One solution that DuBridge found to address this problem that allowed him to also enforce Caltech’s existing restrictions on doing contract work, was to change the salary structure for faculty such that they were paid a twelve month salary at the same monthly rate as their nine month salary. In instituting this change, DuBridge effectively gave his faculty a raise that was equal to three months of pay.


In the meantime, Pauling continued to recruit new faculty into the Institute. He assisted E. C. Watson, Caltech’s Dean of Faculty, in looking for a mathematician and solid state physicist while he was in residency at Oxford. One name that Pauling put forth was Mary Cartwright of Cambridge, who had recently been named the first female fellow of the Royal Society and who came recommended as the “most outstanding younger mathematician in England.”
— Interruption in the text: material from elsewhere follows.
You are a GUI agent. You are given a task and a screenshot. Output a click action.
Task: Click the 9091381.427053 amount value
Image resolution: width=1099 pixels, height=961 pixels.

Pauling had less luck finding good physicists in England, but did recommend Clarence Zener of the University of Chicago’s Institute of Metals. The following month, Pauling suggested that Paul Dirac – then of the Institute for Advanced Study – be invited to Caltech, which Pauling felt he might consider for a professorship. Ultimately none of these suggestions worked out, but Pauling’s grander vision for post-war science at Caltech was unarguably moving forward.